Fidelity Bank, based in West Des Moines, Iowa, announced the completion of a “forward” home equity line of credit-to-HECM purchase transaction this week, which allowed the homebuyers to move in as soon as the certificate of occupancy was issued — instead of having to wait for that document just to apply for a HECM.

“The reverse world needs change,” said Cecilia Delgado, director of Fidelity Bank’s reverse mortgage division. “They need innovative thinkers.”


The buyers made a 50% down payment on the newly built $450,000 home and took out a HELOC for the rest, according to Delgado. Then, as soon as the certificate of occupancy was issued, Fidelity paid off the builders and allowed the buyers to move into the home. A little less than two months later, Fidelity arranged for a refinance of the existing loan into a HECM, essentially completing the HECM for Purchase transaction.

Fidelity senior vice president Rick Davis came up with the plan, Delgado said, as a way to innovate the occasionally vexing H4P program. The industry has long called on the Department of Housing and Urban Development to change the rules regarding H4P transactions, which currently prevent borrowers from submitting paperwork until after a certificate of occupancy has been issued for a new property — a factor that has made real estate agents, builders, and buyers skeptical of the process.

“The reverse world is just a little antiquated,” Delgado said. “They do things a little behind the times. We really need innovative thinkers and people that think out of the box.”

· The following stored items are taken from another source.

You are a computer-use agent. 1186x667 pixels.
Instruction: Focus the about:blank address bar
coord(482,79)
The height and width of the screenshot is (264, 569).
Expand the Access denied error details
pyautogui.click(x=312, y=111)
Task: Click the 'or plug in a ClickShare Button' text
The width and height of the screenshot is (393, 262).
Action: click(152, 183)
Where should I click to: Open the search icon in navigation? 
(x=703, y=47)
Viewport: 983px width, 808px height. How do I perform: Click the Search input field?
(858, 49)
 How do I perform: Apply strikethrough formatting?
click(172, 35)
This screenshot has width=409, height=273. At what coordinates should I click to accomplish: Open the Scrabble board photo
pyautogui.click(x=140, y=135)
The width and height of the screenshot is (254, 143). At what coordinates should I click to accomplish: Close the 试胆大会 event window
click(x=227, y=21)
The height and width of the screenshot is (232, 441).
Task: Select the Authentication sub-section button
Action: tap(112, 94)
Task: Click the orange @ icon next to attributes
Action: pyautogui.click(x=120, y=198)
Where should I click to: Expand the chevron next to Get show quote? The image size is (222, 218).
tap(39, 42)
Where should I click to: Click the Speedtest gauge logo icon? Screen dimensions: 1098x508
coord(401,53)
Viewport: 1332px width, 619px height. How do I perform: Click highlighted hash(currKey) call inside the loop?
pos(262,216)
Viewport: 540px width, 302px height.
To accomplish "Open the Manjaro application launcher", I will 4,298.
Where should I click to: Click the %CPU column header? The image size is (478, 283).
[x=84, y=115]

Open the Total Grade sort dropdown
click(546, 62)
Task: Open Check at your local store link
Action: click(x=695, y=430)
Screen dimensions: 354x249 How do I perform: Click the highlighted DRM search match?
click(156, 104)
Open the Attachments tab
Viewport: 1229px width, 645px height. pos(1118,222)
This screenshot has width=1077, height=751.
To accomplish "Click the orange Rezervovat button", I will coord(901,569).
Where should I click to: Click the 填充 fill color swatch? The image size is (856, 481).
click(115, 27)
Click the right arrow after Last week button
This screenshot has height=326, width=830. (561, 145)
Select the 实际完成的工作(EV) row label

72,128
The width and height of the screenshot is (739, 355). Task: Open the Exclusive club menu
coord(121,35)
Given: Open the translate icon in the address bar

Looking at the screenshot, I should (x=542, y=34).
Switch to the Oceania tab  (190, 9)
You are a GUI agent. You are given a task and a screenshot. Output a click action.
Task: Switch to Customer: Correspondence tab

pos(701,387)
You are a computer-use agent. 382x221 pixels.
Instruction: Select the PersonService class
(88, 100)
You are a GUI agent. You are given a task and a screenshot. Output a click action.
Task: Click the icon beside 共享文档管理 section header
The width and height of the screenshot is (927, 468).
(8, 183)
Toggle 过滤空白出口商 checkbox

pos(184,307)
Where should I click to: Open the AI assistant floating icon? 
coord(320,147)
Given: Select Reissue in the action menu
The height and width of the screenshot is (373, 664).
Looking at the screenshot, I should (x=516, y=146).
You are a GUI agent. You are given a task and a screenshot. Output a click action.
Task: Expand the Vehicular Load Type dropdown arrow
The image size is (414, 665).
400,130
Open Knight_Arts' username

Delgado also speculated that the more “manual” nature of the reverse mortgage process may be behind the lack of HECM for Purchase traction, noting that seniors can’t use e-signing tools and face more stringent vetting.

Fidelity already has four more of these HELOC for Purchase transactions in the works, including one where the buyers are receiving a significant portion of their down payment from family members — something that Delgado said would be far harder to document under the regular H4P process.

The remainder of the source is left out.